═══ Study material
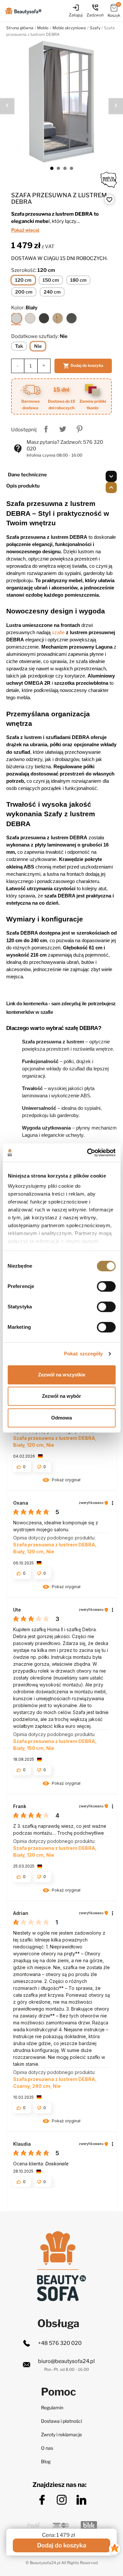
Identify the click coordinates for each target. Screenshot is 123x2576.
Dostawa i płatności (61, 2421)
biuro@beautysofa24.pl (66, 2361)
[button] (62, 1480)
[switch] (106, 1286)
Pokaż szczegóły (83, 1353)
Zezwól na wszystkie (61, 1374)
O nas (47, 2448)
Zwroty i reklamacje (61, 2434)
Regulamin (52, 2407)
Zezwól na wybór (61, 1396)
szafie (58, 632)
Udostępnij (45, 429)
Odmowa (61, 1417)
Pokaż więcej (25, 230)
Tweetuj (62, 429)
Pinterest (79, 429)
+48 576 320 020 (60, 2343)
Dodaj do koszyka (83, 366)
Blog (46, 2461)
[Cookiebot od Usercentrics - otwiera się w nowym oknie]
══════
Return the lines from the one containing "Dostawa i płatności (61, 2421)" through the last line of the records. Include both ends and nothing else.

**Answer area**
Dostawa i płatności (61, 2421)
biuro@beautysofa24.pl (66, 2361)
[button] (62, 1480)
[switch] (106, 1286)
Pokaż szczegóły (83, 1353)
Zezwól na wszystkie (61, 1374)
O nas (47, 2448)
Zwroty i reklamacje (61, 2434)
Regulamin (52, 2407)
Zezwól na wybór (61, 1396)
szafie (58, 632)
Udostępnij (45, 429)
Odmowa (61, 1417)
Pokaż więcej (25, 230)
Tweetuj (62, 429)
Pinterest (79, 429)
+48 576 320 020 (60, 2343)
Dodaj do koszyka (83, 366)
Blog (46, 2461)
[Cookiebot od Usercentrics - otwiera się w nowym oknie]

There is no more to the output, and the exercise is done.